On Thursday, October 18, an expert psychologist, Tracy Alloway, presented at Dartmouth College on the importance of working memory in education. Her work has addressed the shortcomings of previous methods used to diagnose learning disabilities. Through a more accurate cognitive assessment known as the Automated Working Memory Assessment (AWMA-II), Alloway has helped diagnose individuals with poor working memory and helped them attain the education they deserve.
Cognitive assessments like WISC (the Wechsler Intelligence Scale for Children) measure a student’s intelligence using a number, the IQ. While the results include a Working Memory Index, they do not distinguish between verbal and visual working memory. Students with weak visual working memory and strong verbal working memory are neglected in these types of assessments. Furthermore, WISC is restricted mainly to psychologists and clinicians. Teaching professionals cannot apply WISC in classroom settings.
Instead, Alloway advocates AWMA-II, a fully automated cognitive assessment that produces scores which account for both verbal and visual working memory. AWMA-II is also more efficient than tests like WISC, as it can be administered to a large group of individuals at once.
AWMA-II includes short-term memory (STM) and working memory (WM) components. STM involves information recall, while WM involves the integration and manipulation of information. For example, if a student hears a set of numbers, a verbal WM assessment may require the student to repeat the numbers in reverse order.
AWMA-II is also versatile. Depending on the age group, AWMA-II may ask an individual to integrate up to nine pieces of information at once. AWMA-II also assesses behavior using a working memory rating scale (WMRS), in which teachers, friends, and family complete a 20-item checklist to create a WMRS profile for the individual. They rank behaviors, such as “abandons activities before completion,” from not typical to very typical.
Working memory also measures the space, time, and effort that the subject applies to a task. Those with deficient working memory may have a low capacity to remember many pieces of information at once (space), a low processing rate (time), and difficulty keeping track of information at once (effort). Those with low WM have trouble following long sequences of instructions and reading long phrases.
Working memory, unlike IQ, is not affected by one’s environment. Alloway found that WM scores showed no disparity for children from different financial backgrounds or zip codes, and even those whose parents experienced different levels of education.. Alloway suggests that the reason is because WM measures the ability to learn while IQ measures a student’s “knowledge base,” which is dependent on past experiences.
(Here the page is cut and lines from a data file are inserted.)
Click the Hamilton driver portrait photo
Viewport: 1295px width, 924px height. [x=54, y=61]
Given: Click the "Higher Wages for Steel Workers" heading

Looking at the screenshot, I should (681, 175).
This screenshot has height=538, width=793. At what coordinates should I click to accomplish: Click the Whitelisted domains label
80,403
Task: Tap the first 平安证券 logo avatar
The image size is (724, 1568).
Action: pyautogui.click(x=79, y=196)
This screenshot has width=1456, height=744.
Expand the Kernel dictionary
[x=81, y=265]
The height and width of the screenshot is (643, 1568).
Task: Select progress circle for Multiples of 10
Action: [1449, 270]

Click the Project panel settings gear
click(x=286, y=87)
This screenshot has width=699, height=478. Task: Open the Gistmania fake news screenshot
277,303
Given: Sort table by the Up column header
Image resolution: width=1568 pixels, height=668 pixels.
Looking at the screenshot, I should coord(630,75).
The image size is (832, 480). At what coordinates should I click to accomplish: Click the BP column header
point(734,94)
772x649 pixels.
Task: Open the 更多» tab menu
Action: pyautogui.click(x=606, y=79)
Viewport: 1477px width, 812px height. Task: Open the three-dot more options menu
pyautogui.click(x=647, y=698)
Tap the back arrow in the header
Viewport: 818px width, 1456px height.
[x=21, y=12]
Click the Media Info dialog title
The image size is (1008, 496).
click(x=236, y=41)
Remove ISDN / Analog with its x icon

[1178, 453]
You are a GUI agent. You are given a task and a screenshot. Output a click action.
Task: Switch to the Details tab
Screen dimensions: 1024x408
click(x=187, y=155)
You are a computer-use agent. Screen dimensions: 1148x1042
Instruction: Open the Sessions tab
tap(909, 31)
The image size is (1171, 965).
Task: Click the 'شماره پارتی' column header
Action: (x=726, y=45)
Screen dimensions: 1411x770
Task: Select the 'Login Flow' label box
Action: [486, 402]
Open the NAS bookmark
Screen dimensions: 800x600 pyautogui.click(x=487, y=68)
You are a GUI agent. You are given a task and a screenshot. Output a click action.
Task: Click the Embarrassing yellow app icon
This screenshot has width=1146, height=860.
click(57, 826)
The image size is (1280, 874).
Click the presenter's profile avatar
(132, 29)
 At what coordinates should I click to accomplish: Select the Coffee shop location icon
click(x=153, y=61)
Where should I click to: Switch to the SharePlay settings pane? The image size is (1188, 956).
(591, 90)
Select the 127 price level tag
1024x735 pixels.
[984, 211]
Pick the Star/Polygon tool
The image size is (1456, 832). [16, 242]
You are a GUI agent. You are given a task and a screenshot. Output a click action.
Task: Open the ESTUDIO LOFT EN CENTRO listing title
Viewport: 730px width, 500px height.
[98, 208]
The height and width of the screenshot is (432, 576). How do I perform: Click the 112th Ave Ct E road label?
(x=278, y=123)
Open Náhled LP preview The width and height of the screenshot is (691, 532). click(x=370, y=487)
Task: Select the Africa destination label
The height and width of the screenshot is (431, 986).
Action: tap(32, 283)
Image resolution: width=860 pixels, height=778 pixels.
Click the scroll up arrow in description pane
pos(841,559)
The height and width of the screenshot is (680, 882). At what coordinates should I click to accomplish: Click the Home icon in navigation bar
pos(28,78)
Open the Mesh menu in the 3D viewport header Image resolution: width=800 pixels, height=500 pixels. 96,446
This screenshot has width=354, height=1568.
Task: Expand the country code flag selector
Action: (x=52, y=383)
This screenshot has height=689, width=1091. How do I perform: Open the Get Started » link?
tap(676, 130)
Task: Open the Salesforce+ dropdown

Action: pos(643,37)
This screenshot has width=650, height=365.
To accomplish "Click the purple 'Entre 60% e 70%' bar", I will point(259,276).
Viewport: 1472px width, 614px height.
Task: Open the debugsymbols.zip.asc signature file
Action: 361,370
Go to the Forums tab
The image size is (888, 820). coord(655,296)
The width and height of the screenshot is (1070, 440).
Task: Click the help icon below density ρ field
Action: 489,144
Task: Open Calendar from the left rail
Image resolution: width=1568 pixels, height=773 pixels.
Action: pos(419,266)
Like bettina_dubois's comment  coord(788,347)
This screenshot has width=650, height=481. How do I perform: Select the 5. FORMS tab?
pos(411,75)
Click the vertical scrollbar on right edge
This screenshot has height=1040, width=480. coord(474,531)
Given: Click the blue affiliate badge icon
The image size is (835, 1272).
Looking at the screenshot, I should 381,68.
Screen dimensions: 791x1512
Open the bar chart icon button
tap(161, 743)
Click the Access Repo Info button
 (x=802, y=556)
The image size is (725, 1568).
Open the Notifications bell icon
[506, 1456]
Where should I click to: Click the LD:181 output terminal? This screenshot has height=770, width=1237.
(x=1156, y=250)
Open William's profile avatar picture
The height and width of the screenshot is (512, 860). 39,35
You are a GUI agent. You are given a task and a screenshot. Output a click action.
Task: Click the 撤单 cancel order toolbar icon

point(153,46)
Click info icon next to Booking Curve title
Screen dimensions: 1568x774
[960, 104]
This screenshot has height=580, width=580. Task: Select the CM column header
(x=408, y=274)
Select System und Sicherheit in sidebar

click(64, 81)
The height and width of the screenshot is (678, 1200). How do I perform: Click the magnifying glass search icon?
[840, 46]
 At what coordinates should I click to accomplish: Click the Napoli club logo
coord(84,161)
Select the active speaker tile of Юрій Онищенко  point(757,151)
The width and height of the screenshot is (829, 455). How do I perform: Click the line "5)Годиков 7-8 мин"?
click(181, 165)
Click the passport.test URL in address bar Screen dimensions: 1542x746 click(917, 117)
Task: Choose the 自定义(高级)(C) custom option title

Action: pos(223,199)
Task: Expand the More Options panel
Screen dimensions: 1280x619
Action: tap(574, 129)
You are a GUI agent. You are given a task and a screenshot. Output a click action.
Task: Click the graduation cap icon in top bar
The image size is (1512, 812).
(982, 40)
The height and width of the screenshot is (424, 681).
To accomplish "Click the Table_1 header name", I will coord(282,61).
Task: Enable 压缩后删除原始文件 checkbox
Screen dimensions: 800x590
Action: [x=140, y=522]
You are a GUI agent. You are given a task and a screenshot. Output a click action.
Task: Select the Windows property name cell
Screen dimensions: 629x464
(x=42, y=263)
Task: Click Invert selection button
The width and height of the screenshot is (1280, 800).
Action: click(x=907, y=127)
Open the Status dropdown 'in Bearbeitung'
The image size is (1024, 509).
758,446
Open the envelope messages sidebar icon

Assessments of working memory have become more prevalent in education. Now, even some standardized tests include WM assessments. Alloway’s research has shown that WM is more important than IQ. In an experiment involving 600 five-year-olds, Alloway found that working memory was a better indicator of students’ learning outcomes than IQ. Six years later, Alloway assessed the same students and found that working memory remained an indicator of the students’ reading, spelling, and math skills.
A deficiency in working memory is associated with Dyspraxia, ADHD, autistic spectrum disorder, language impairment, developmental coordination disorder, and reading and math disabilities. These findings have changed lives. A Californian mother, whose son has weak WM but fine IQ, thanks Alloway, “My son has Autism and he was dropped from funding because they said he does not have a delay in learning. I believe it has everything do to with your report and information you supplied” that “they received our exhibits and decided to qualify him.” Through programs like Jungle Memory, both children and adults can improve their WM. Alloways reaffirms that we can train working memory to improve education.